There’s a Mike Green-shaped stain on the glass at Denver tonight.
The Capitals’ 6-1 domination over the Avalanches shouldn’t be reduced to a single nasty hit, but our journalistic spidey sense tells us that if it bleeds, it ledes. We’ve worried in the past that the team depends too much on Mike Green‘s ice presence, and perhaps other teams are starting to notice, too. In a moment of impotent rage, 240-pound David Koci smeared D-man Greenie into the glass. The poor man’s Chris Cooley did not get up for some time, and did not return to the ice. Russian Machine Never Breaks World Headquarters (located several stories beneath the Green Turtle in historic downtown Frederick) is outfitted with a dedicated, secure phone line for a situations just like this. As soon the Green phone rings, we’ll update you.
What else happened tonight? The Caps beat the living snow out of Colorado.
- Continuing the pattern of giving an AHL call-up the greatest night of his life before unceremoniously dumping him into the wilderness of Pennsylvania, birthday boy Kyle Wilson had two assists and two decent scoring attempts tonight. In his first attempt, the newb practically rushed the net. Great, kid. Don’t get cocky. (Actually, this is the freakin’ Washington Capitals; get as cocky as you want.) The Hershey Bears farm team remains one of the Caps’ best assets, and that’ll mean a lot come springtime.
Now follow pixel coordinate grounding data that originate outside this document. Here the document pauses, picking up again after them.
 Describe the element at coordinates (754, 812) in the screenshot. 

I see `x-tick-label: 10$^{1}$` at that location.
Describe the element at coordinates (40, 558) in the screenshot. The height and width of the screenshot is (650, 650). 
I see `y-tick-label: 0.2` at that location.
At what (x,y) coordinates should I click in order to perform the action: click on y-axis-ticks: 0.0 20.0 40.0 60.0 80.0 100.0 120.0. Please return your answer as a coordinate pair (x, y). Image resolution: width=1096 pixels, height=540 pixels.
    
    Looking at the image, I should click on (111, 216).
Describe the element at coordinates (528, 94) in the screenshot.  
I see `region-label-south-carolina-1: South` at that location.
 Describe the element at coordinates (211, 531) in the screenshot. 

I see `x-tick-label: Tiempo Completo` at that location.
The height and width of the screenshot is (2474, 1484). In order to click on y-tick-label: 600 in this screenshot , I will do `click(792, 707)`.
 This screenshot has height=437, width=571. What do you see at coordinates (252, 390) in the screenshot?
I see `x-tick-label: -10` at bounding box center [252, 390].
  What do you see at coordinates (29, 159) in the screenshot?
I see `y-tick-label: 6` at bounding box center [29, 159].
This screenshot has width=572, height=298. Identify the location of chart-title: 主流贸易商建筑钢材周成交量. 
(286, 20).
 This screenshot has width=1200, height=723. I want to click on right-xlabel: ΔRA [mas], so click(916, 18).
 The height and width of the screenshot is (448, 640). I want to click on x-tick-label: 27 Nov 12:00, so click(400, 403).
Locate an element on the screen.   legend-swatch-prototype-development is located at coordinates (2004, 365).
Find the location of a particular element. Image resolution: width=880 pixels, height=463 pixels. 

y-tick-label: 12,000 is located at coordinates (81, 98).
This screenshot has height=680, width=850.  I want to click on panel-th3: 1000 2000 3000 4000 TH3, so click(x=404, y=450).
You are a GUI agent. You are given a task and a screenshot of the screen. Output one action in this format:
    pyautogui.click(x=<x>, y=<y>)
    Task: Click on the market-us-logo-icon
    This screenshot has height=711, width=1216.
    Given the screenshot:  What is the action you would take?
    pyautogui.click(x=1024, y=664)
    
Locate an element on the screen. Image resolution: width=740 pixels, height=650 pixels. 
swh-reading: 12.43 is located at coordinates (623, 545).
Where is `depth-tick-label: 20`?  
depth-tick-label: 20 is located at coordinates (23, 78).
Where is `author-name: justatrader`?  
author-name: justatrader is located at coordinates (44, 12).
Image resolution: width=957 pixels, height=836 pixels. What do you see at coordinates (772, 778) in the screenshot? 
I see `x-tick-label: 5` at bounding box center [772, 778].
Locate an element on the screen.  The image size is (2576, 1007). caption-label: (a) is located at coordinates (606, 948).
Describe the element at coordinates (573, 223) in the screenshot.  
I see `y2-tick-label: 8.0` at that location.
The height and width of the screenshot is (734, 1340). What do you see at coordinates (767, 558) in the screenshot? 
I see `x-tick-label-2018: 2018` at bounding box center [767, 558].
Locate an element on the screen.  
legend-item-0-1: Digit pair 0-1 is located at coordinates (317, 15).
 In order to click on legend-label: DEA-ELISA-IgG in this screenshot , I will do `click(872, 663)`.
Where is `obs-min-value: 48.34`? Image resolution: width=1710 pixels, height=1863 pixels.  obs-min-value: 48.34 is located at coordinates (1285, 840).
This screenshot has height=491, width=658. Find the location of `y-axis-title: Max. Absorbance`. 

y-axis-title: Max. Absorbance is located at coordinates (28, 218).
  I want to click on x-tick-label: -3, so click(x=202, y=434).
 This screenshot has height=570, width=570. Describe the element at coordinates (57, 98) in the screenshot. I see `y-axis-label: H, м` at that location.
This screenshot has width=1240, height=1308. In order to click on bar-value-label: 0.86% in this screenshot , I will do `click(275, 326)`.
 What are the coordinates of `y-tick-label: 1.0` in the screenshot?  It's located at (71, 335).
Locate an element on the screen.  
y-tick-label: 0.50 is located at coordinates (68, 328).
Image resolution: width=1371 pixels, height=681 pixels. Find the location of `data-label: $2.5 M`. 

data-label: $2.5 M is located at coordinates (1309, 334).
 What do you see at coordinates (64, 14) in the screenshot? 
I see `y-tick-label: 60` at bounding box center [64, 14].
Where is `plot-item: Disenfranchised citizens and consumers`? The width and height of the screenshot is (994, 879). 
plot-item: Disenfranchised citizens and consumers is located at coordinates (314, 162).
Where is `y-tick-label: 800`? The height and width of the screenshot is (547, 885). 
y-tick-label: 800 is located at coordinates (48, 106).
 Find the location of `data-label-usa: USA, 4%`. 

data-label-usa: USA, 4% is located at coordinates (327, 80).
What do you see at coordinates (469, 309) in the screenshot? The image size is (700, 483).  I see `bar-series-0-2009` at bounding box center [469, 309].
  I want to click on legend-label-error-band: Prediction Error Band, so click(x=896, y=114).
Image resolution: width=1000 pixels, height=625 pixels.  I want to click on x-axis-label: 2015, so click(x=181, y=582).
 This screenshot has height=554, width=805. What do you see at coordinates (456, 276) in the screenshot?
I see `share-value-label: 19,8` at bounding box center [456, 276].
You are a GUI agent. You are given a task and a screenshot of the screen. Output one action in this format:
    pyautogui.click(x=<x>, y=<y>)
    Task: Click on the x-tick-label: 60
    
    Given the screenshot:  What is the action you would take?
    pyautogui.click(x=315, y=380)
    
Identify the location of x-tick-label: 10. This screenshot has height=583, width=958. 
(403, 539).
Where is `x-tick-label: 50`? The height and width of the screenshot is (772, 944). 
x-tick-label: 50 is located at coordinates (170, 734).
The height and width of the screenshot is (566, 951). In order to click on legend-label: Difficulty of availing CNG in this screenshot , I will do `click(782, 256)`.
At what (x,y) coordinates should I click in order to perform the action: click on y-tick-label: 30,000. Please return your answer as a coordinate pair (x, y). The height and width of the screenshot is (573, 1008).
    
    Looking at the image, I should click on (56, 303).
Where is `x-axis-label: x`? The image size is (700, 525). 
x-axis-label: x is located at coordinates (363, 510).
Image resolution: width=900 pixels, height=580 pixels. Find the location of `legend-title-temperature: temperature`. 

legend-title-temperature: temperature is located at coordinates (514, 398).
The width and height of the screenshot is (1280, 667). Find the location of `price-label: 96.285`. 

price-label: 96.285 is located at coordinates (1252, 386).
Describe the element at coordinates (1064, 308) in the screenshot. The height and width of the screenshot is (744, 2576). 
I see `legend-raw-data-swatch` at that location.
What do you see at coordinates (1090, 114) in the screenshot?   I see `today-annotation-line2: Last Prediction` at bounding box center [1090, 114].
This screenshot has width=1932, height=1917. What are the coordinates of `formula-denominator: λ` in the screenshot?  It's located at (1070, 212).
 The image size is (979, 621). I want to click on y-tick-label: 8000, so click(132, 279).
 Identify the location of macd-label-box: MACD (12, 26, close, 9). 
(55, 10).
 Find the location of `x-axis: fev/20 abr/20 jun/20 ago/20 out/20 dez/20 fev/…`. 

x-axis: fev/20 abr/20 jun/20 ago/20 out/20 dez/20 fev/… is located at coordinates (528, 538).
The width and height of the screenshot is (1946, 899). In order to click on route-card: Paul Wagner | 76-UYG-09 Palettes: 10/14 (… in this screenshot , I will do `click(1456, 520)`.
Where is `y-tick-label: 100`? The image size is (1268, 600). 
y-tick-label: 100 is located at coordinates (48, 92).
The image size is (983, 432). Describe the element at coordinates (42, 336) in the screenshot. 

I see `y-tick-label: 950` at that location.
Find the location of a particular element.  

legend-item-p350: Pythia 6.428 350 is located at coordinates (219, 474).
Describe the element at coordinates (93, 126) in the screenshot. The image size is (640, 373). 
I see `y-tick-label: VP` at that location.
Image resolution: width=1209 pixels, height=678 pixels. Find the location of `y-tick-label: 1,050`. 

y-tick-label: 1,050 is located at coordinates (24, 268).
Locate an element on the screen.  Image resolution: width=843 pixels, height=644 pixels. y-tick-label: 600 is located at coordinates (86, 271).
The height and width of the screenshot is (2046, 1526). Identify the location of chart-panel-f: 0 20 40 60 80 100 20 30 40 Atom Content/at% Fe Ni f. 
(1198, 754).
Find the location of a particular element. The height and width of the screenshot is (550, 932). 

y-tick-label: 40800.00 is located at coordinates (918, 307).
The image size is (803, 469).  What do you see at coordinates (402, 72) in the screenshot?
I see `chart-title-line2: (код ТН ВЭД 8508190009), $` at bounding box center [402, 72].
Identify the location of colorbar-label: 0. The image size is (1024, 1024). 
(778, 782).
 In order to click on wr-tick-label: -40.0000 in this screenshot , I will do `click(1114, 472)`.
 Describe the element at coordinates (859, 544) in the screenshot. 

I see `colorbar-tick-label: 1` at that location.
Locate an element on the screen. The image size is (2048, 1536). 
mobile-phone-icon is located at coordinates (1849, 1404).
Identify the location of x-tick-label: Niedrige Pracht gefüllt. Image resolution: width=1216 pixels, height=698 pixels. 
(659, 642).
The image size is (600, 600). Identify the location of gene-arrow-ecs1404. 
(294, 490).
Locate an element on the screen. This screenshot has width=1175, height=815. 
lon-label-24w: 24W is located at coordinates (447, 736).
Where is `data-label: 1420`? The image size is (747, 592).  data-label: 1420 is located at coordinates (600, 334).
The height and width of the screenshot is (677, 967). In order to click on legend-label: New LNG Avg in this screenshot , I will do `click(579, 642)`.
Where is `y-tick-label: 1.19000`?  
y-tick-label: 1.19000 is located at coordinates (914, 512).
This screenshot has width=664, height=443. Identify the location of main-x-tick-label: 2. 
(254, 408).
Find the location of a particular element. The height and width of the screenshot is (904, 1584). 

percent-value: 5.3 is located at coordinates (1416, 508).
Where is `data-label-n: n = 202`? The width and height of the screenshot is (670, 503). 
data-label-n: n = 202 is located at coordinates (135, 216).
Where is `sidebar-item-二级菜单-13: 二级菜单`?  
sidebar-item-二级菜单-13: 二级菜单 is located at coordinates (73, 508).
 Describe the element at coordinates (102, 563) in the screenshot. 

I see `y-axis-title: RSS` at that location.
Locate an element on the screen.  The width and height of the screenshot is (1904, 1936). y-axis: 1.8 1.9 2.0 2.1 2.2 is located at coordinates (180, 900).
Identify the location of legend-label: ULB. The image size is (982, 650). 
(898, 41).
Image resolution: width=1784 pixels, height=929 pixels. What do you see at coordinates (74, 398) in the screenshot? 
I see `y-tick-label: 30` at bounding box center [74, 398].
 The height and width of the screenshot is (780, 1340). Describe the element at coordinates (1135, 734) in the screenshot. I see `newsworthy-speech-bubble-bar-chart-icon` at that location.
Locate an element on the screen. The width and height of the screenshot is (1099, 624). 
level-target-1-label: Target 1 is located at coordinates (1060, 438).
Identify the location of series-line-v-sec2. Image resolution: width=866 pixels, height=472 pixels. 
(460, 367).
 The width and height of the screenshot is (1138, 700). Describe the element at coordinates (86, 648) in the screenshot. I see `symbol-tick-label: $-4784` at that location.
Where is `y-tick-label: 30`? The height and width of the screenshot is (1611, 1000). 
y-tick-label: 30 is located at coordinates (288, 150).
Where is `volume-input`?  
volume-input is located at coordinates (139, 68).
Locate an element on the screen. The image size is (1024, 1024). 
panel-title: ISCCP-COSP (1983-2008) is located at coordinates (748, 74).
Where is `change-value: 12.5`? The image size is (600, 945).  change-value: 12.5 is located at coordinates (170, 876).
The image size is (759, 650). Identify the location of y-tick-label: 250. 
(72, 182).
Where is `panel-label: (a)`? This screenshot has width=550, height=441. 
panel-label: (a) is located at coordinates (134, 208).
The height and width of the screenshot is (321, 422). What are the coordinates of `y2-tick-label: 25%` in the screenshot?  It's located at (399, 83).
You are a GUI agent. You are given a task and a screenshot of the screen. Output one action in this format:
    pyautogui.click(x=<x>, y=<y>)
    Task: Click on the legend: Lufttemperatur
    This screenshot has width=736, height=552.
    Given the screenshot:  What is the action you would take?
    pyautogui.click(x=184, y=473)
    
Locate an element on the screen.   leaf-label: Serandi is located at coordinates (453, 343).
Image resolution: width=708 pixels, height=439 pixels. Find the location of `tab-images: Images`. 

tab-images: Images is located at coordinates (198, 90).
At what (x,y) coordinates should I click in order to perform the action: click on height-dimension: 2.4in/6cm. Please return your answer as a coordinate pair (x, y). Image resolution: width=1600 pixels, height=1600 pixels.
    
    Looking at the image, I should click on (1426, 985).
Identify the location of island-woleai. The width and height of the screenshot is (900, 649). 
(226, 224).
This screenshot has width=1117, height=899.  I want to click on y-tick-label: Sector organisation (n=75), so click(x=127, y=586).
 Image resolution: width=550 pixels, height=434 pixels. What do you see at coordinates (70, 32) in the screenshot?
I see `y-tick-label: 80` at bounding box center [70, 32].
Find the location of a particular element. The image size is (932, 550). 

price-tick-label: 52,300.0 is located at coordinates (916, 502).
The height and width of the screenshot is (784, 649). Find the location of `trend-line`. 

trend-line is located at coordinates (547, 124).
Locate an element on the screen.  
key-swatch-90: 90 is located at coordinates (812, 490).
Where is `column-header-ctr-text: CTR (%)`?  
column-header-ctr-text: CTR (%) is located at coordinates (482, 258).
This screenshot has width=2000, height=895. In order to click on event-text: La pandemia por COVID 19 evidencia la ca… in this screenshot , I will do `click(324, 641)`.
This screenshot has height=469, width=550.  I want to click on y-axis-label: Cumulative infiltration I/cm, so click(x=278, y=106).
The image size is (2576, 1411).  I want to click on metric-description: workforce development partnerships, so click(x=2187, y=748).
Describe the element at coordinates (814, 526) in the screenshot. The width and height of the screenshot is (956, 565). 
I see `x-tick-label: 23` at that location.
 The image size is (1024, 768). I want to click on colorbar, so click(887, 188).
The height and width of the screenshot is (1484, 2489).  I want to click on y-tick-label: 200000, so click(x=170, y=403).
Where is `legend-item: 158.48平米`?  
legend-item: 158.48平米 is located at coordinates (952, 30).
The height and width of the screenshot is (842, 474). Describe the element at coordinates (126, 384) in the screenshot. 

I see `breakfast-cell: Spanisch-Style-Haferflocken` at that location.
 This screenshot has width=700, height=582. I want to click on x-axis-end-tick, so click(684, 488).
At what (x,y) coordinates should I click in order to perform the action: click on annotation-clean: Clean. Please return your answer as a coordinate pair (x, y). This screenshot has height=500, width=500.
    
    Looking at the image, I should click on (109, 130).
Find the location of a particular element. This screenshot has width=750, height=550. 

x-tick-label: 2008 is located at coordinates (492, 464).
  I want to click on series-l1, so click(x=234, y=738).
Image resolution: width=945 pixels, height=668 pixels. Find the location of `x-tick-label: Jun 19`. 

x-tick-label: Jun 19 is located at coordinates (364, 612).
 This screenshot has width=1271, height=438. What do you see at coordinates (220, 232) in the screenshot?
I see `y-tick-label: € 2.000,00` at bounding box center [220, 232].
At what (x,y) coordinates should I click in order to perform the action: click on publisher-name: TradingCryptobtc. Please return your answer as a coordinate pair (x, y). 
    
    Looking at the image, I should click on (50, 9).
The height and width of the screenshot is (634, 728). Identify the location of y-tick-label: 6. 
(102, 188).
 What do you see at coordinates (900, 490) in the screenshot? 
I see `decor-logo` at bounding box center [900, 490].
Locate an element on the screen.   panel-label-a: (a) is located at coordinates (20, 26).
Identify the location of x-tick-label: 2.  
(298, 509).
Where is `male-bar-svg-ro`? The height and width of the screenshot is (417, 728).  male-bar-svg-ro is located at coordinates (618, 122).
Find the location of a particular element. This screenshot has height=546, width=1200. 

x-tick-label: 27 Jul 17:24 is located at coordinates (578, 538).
- Tomas Fleischmann and Alexander Ovechkin cannot occupy the same talent level at the same time. When Ovie was out, Flash marked up exactly one metric butt-load of goals, but he has produced less in games where Ovie took the offensive lead. The Great 8 did not score tonight, but Tomas damn near snatched a hat trick. If these two players were ever to be superlative at the same time, the basic physical laws governing our universe would cease to be, and you’d be able to smell time or something.
- Once they were three or four ahead, particularly after Matt Bradley‘s goal-by-attrition, it became evident that the Caps were no longer interested in scoring goals, but just enjoyed frequent “hugging parties” behind Anderson’s net. Yes, it was fun and games in Denver. Surely, nothing could spoil this playful night of hockey shenanigans.
- Oh yeah. David Koci‘s bloodthirst. Wow. For the first half of the game, the Caps looked restrained and well-tuned. Part of Jose Theodore’s success tonight is owed to the fleet of blueliners not allowing rebounds or soft shots. Add to that: our offense was finding every which way to get behind Alexander’s pads. With that level of domination, it’s not surprising that the frustration would get to the Avs. It is surprising, however, that David Koci would lash out the way he did– viciously boarding Mike Green and running Shaone Morrisonn. Koci’s thuggery represents the kind of hockey the Caps have gotten away from recently, but everytime something like this happens, we have to have the same debate over again. The Caps don’t play hockey the way Alan May, Chris Simon (all praise be upon him), and Donald Brashear used do it; and that’s probably for the best. Enforcers don’t protect, they retaliate. If we’re worried about our most-skilled players getting hurt, we’ll either be too meek or too protective to play effectively. For now we must put our faith into the sage hockey elders, high up in their ivory towers in Toronto, trusting in their infinite wisdom that we will not see Koci again until he’s many thousand dollars poorer and on the NHL-equivalent of work release.
- The thanks of a gracious Caps nation go out to John Erskine, who probably knew going into the fight that Koci would clean his clock. John has stepped up and dropped gloves a few times this season, probably hoping to get noticed by management. Even if the hands holding the purse strings haven’t noticed, we have.
It’s after 1 am here on the east coast, and we’re just now getting updates on Shaone (iffy for Friday) and Mike’s (headache/eye could swell shut tomorrow) injuries. If they are unable to play this weekend, we will be down two defenders. Semyon Varlamov is still out, presumably nursing his irritated crotch with exotic sea-salt baths and oversized boxer shorts. And we’re only one game into our three-game jaunt to the frozen north. The Caps have already lost four of six games against Canadian teams (5 if you consider the Sabres to be Canadian like we do), so this may end up being one of those tough, character-building weeks. The kind of thing we’ll laugh about come June when we’re all sipping National Bohemian out of Lord Stanley’s Cup.